Still a good story though.

------
felixbraun
The Arabs: A History

[http://amazon.com/dp/B007TV0PJE](http://amazon.com/dp/B007TV0PJE)

------
loumf
I just reread _On Writing Well_ by William Zinsser -- a book with a lot of
great advice for writing non-fiction (creative mostly, but also technical and
business writing).

It's a little dated, but a lot of what he says is timeless.

About a year ago I reread Faulkner's _As I Lay Dying_ which is one of my
favorite books. I can't explain why, but I think about it often.

------
jimmahoney
Ready Player One.

Though the recent second time was as an audio book on a long car trip.

------
keyboardhitter
Hyperion

Reading this book is a nice way to step into another universe for a while.

------
evpv
48 Laws of Power by Robert Greene
[https://www.goodreads.com/book/show/1303.The_48_Laws_of_Powe...](https://www.goodreads.com/book/show/1303.The_48_Laws_of_Power)
Recommend for techies struggling to "play the game"

------
komaromy
Use of Weapons - Iain M. Banks

------
bbrian
I'm in love with Rethinking Innateness. I'm posting half in the hope someone
suggests an up to date version, but it's brilliant and fascinating itself. It
was prescribed when I was studying my CS MSc and I've read it three times now.
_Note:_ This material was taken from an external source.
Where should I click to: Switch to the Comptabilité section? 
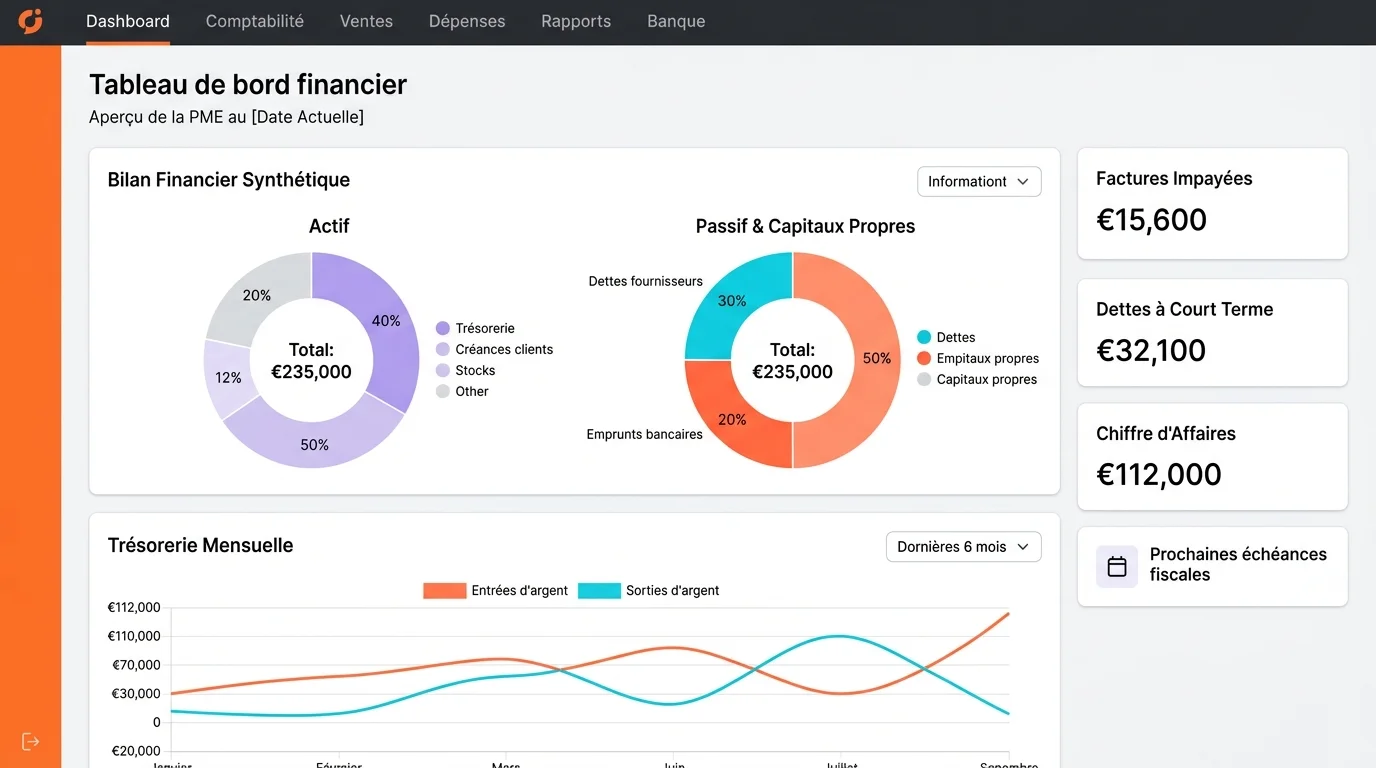click(x=254, y=21)
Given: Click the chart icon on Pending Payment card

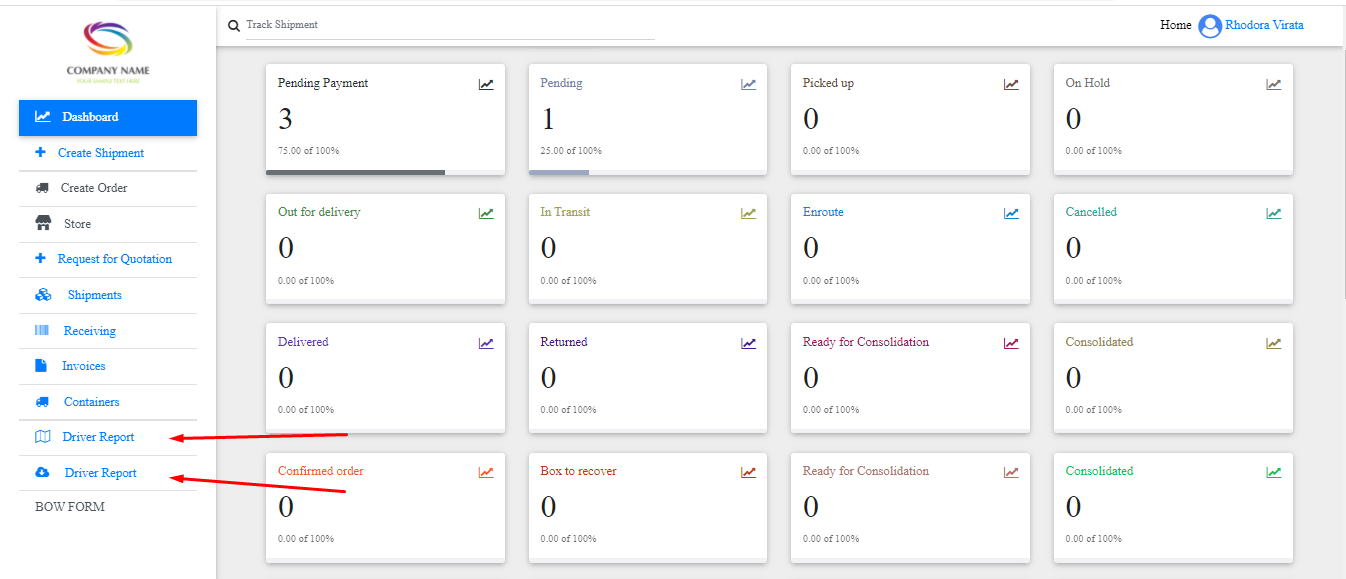Looking at the screenshot, I should pos(486,84).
I got initially into computers because I would press something on the keyboard
and knew there was a sequence of commands that directed the graphics card to
output something – I needed to understand that. Now, as I assume applies to so
many people here, my curiosity has expanded to human development, this books
is _the bridge_ between CS and psychology.

[https://www.amazon.com/Rethinking-Innateness-
Connectionist-P...](https://www.amazon.com/Rethinking-Innateness-
Connectionist-Perspective-Connectionism/dp/026255030X)

------
patal
Three Men in a Boat, by Jerome K. Jerome

I consider this timeless humour, because it gets me to laugh out loud in
public. People get startled by this. Also, I read episodes from the book to my
7 year old, who loves it. Occasionally, I need to explain a very dry joke, but
some I leave for him to discover later.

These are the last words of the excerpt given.